何を言おうか事前に考えていたことがいざとなると思い出せず、クレインは勢いに任せて名前に気持ちを伝えていた。否、伝えざるを得なかったのだ。彼女が1人で背中を向けているのを見ると無性に不安になって仕方がなく、どうしても今言わないといけない、という衝動に駆られた。

「…すまない。僕は君の辛さも分からないというのに、綺麗事を……」
「ありがとう、クレイン」
「名前…」
「嬉しいよ。クレインがそうやって声を掛けてくれるだけで、私は救われてる。本当に…ありがとう」

にこりと笑う名前にクレインはどんな顔をすれば良いのか分からず笑い返せたのだろうかと不安になったが、彼女は何も言わなかった。母の得意な弓の技を引き継いだこの力を役立てないのも失礼なのかもしれない。かといって自分がダグラスのように将軍となって国を先導する未来は想像出来ない。クレインはきゅっと拳を握りしめて揺らぐ心を固めていた。
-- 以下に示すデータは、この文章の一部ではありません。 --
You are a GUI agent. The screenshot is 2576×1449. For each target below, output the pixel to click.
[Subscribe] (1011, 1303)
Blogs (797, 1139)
そんな彼の姿を名前は心配そうに見つめていた。何一つ不自由のない裕福な貴族の家に生まれ、明るく聡明な両親を持ち、活発で可憐な妹がいる彼を悩ませるものは、彼女のそれとは大いに異なっていた。
“名前が心から笑えるような世界”
そう言ったクレインの表情は真っ直ぐで、決してお世辞でなどないことは彼女自身が一番理解していた。

「あのさ、クレイン」
「なんだい?」

名前が声を掛けるとクレインは顔を上げた。悩みを隠している顔だ、と彼女は紫色の瞳の奥に潜む感情を瞬時に感じた。

「1人でやらないで、私にも手伝わせてよ」
「えっ…?」
「クレイン1人でこんな広い国、変えるなんてあまりに難しすぎるでしょ。だから、私にも手伝わせてほしいの。2人だったら、もしかしたら…」
「名前…」

ああ君はそういう人だ。僕の考えることなんてお見通しで、すぐに助け舟を出してくれる。クレインがふっと微笑むと、名前は不思議そうに彼を見つめた。
そんな君だから僕は惹かれたんだ、と彼は名前の手に自身の手を重ねた。冷えた彼女の手の温度が心地良く感じてクレインは一回り小さい手を包んだ。

「クレイン…?」
「君はずるいよ。そうやっていつも僕の先を歩いて行ってしまうんだから」
「…そんなこと、ないよ。私はクレインに引っ張って貰わなかったら、ずっと過去に取り残されてた」

名前がクレインの真剣な瞳を覗くと、先程までの迷いはない。彼女は微笑んでクレインの手を握り返した。たとえどんな苦難であろうと、この手を離さなければ、きっとこの光と歩いて行ける。彼女はそう感じた。

「僕達は2人で一人前なのかもしれないね」
「クレインは十分だと思うけど…」
「えっ、僕が?そんなことはないよ。それを言うなら名前の方が…」
「ふふっ。さっきと同じような話」
「あ…本当だ」

君の笑顔を守りたい一心で世界と向き合うことは、中途半端であった自分自身の居場所を見つけることでもあるのかもしれない。兵を従える未来は見えなくとも、彼女が隣にいる未来なら見える。クレインはそんな明るい世界を思い浮かべて、名前の笑顔を見守っていた。